インプラント治療を始める前に
[1] 学術・技術の習得、研鑚の勧め
近年、インプラント治療はオッセオインテグレーションの概念の定着や治療術式のシステム化などにより、高い成功率を得られるようになりました。しかしその高い成功率は、十分な学識と技術を習得した者が、的確な審査、診断、治療を行って初めて得られるものです。術者は常に、インプラント治療に要求される基礎的(病理学、材料学等)および臨床的(外科学、補綴学、歯周病学等)な幅広く高度な学識・技術の習得、研鑚に努める必要があります。
[2] 術前審査と適応の可否・治療計画について
インプラント治療を成功に導くには、まず術前に全身的および局所的審査を綿密に行い、的確な情報を得なければなりません。そして、それらの情報をもとに、適応症の正しい選択と治療計画の立案を行うことが大切です。
◆ 適応の可否
術者は適応の可否を厳密に診断した上でなければ、インプラント治療を行ってはいけません。以下に挙げる項目は、インプラント治療適応の最低条件です。

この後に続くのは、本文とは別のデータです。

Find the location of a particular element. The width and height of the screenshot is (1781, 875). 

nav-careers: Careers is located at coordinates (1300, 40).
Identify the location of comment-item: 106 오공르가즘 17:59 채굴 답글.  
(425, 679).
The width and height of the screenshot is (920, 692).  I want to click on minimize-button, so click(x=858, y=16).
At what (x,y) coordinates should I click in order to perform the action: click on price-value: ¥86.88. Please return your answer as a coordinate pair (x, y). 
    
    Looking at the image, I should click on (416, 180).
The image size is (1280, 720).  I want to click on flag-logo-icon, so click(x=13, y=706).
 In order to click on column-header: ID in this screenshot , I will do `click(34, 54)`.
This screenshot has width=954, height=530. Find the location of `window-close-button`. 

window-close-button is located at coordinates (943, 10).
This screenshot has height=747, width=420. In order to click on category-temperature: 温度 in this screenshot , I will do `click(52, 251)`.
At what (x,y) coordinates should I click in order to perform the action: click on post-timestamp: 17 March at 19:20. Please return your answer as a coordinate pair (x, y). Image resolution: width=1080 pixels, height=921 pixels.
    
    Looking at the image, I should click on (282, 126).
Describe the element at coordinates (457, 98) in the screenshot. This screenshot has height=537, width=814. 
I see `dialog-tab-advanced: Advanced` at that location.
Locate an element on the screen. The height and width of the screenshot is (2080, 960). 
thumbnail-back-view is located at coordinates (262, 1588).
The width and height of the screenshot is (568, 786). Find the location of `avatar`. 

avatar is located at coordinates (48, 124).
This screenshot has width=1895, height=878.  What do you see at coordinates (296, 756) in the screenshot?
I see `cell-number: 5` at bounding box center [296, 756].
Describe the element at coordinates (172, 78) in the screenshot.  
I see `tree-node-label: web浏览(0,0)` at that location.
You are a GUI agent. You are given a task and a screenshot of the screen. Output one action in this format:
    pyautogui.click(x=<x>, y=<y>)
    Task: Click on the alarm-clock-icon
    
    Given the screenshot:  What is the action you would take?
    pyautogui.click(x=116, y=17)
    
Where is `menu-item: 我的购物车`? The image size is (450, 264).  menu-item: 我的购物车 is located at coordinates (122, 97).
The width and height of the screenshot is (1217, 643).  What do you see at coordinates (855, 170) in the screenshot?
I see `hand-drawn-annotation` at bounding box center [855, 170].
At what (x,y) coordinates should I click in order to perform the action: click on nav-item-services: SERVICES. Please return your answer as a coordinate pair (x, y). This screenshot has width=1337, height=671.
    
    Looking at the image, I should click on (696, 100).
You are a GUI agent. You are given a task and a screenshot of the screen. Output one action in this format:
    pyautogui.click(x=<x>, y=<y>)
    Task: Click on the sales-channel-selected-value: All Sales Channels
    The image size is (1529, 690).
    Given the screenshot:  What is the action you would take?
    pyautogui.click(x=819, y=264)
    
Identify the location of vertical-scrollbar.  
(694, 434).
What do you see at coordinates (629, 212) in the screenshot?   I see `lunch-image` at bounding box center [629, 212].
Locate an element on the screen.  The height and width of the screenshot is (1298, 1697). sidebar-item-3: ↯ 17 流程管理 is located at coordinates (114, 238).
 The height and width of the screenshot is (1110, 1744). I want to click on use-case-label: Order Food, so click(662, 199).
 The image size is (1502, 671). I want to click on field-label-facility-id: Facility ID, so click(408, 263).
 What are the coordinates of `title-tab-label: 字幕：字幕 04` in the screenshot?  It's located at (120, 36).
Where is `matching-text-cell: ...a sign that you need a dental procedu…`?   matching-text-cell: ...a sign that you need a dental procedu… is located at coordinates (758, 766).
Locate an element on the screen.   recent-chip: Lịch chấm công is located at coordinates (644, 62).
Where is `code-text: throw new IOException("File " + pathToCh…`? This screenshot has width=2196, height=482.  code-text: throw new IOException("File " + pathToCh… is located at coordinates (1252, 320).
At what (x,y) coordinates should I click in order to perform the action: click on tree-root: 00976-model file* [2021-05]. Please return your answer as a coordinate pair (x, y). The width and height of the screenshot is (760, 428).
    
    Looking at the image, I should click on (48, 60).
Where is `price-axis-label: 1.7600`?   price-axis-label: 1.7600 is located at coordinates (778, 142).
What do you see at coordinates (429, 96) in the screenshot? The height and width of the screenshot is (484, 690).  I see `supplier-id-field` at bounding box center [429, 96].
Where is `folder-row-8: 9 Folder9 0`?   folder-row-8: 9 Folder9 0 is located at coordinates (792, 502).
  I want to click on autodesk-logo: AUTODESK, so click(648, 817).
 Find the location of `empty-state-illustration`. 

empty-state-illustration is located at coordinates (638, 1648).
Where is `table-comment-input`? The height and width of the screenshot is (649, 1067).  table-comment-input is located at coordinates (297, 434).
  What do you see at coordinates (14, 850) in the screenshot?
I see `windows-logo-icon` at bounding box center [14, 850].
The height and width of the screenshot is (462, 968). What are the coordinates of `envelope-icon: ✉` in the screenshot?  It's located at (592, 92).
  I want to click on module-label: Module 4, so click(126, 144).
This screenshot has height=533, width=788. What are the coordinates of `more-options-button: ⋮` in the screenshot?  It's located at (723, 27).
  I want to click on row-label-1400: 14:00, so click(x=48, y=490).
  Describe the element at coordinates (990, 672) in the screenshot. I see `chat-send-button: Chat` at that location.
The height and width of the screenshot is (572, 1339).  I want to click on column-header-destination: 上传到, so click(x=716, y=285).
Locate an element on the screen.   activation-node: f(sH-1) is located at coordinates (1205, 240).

(1) 患者の健康状態が、精神的にも肉体的にも良好であること。
(2) 骨量、骨質が十分にインプラントを許容できること。
(3) 良好な咬合の再構成が可能な植立部位、方向が得られること。
全身的、局所的な適応可否の詳細については、口腔外科学書等の抜歯ないし小手術の適応、禁忌の項やインプラント学書等を参照してください。
◆治療計画
術前審査から得た情報より治療計画を立てます。主な計画の内容は以下の通りです。
(1) 術前処置(歯周、歯肉、補綴、矯正、外科処置やプラークコントロール等)
(2) 植立インプラントの選択、植立本数、部位、方向
(3) 補綴処置方法
注: 必要な術前処置があれば、インプラント施術前に先立って必ず行ってください。
(1)により歯牙、歯周組織の状態や咬合状態を回復させ、その後に
(2)、(3)を確定することが必須となります。
[3] インフォームドコンセント
術前審査の結果、インプラント治療の適応になった患者には、治療内容に関する説明を十分に行い、同意を得た上で治療に取りかからなければなりません。患者には、術前処置の必要性、手術の内容、術後の経過・維持管理・起こり得るトラブル、治療期間、最終的な回復目標、費用などについて説明してください。患者の治療に対する理解度が、予後を大きく左右させます。
[4]患者管理
患者の口腔内の状態に関しては、手術に先立って術前処置を終了させるとともに、プラークコントロールの徹底と歯石除去により、口腔清掃状態を良好に保たせる必要があります。また、口腔内のみならず患者の全身状態も管理しておかねばなりません。有病者の健康状態の把握はもちろんのこと、健常者にも規則正しい食生活を心がけてもらい、疲労の蓄積や風邪を予防することも大切です。
どうもありがとうございました。